TEXT SEGMENT ▸
(begin)

California sought to address this with a 2014 law requiring the commission to identify San Joaquin Valley communities that lacked access to adequate utility infrastructure and service. The law was intended to improve regional health, safety and air quality by finding ways to get affordable energy to these places. It became the most ambitious affordable clean energy project in the country.
“The San Joaquin Valley pilots were innovative and groundbreaking at the time. They provided an opportunity to many low-income families to improve their indoor air quality with all-electric appliances accompanied by access to community solar, a guaranteed bill discount, and battery energy storage to defray the costs.” said Sarah Sharpe, a public health advocate with the Central California Asthma Collaborative, which has conducted follow-up research on the indoor air-quality impacts in pilot participant homes. “Households that rely on propane to cook and heat their homes are exposed to unreliable pricing and reliance on fossil-fuels that exposed them to higher indoor air pollution, so these pilots really improved lives.”

(end)

Collection entries:
(begin)

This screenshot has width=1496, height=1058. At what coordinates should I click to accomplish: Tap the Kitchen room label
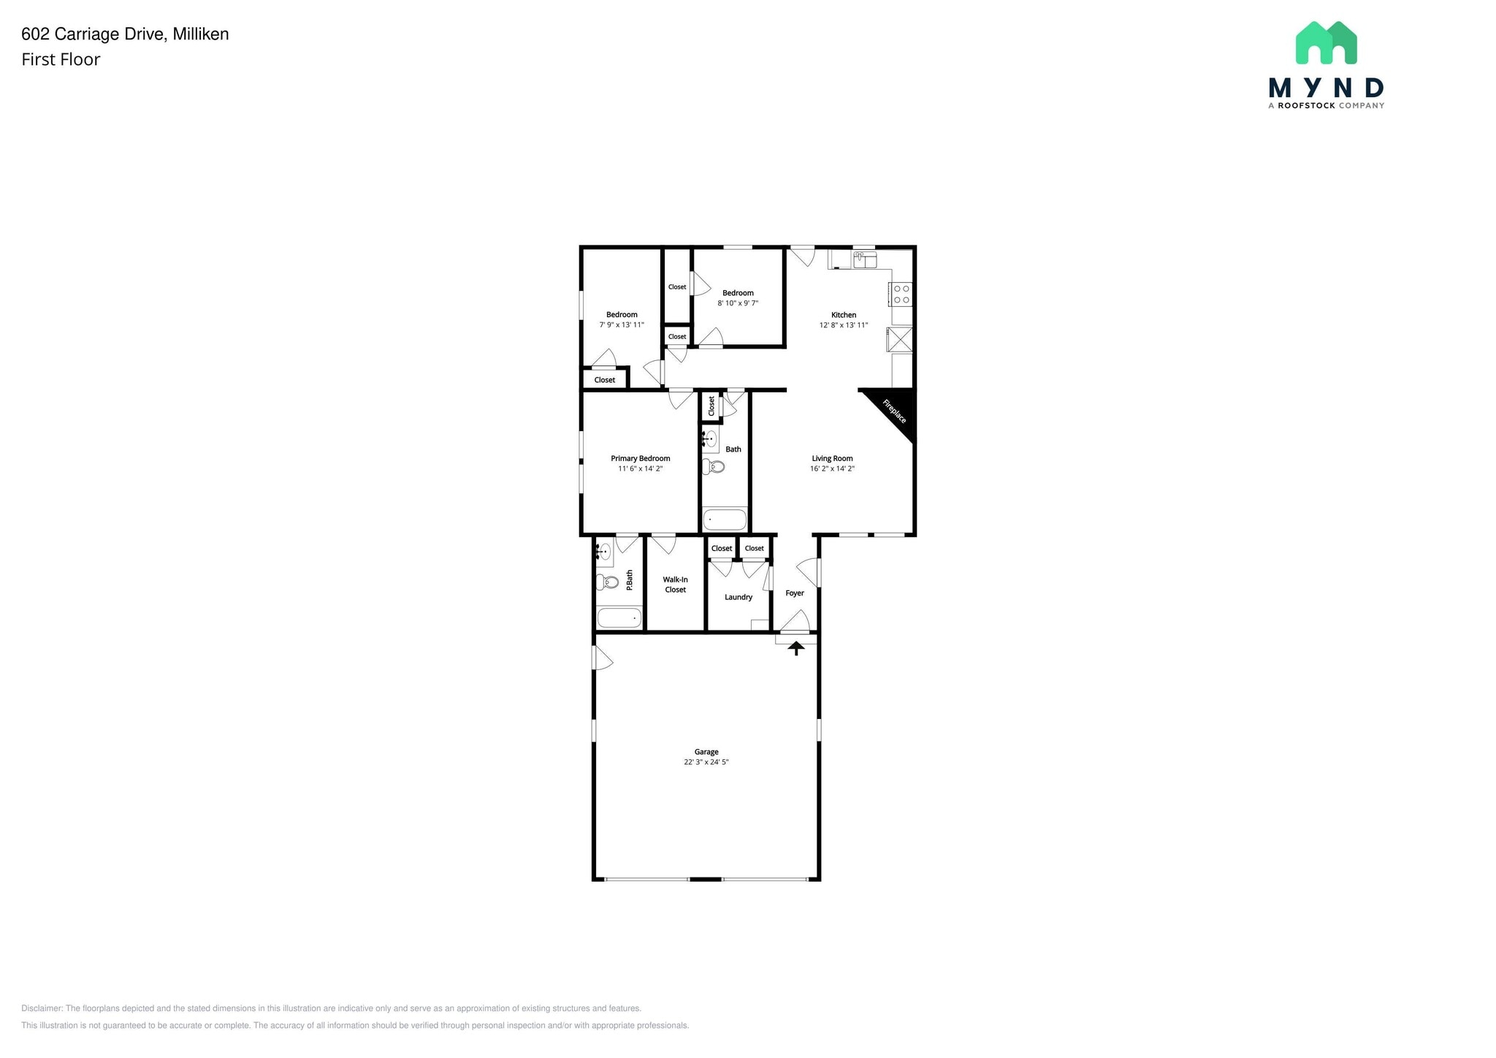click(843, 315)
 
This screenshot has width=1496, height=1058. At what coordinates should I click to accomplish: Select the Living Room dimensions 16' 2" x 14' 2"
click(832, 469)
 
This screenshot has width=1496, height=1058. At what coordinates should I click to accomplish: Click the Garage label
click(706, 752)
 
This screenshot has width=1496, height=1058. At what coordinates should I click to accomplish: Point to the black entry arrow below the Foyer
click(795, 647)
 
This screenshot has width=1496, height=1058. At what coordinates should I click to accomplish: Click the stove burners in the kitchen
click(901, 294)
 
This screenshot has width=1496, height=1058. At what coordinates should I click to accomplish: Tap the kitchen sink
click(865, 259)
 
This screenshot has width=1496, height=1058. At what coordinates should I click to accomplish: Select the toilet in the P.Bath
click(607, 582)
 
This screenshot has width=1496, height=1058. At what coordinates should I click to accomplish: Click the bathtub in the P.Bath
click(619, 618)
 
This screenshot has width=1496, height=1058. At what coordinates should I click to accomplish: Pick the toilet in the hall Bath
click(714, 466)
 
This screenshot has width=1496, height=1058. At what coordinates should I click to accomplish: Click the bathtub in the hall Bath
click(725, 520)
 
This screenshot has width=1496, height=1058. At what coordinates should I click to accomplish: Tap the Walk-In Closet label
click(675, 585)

(end)

REQUIRED WORK ▸ Extend the passage about the San Joaquin Valley clean energy pilots, starting right after its final sentence.

RESULT OF THE EXERCISE ▸
The commission identified 178 disadvantaged communities that met the program’s criteria, which included roughly 890,000 households. In 2018 it authorized 10 affordable energy pilot projects, giving households access to solar energy, electric appliances and energy-efficiency resources, and hiring community navigators to help people sign up for electricity and utility discount programs. It also created a utility bill savings program that has reduced electricity costs for participants in the pilot but which is due to expire in 2029.
State law required the commission to evaluate the pilot program and decide whether to expand it. Instead, commissioners closed the pilot in 2020 without public input.
Today’s petition says the commission should reopen the pilot program, analyze its cost-effectiveness and consider extending or expanding its benefits, including access to solar power, and the bill savings and community navigator programs.
“I participated in the San Joaquin Valley pilot program and received an electric dryer, air conditioner, and water heater,” said Maria Dolores Diaz, who lives in the Cantua Creek community in Fresno County. “These appliances are indispensable in an area that gets very hot and where energy affordability gets worse every year. I would like for people who were not able to participate in the pilot to have access to these benefits, especially people like me who are elderly and need this help,”
The petition says the commission also needs to rectify problems with the initial pilot program, including property damage, nonfunctioning air conditioners and appliances, and faulty equipment that increased rather than reduced household energy costs.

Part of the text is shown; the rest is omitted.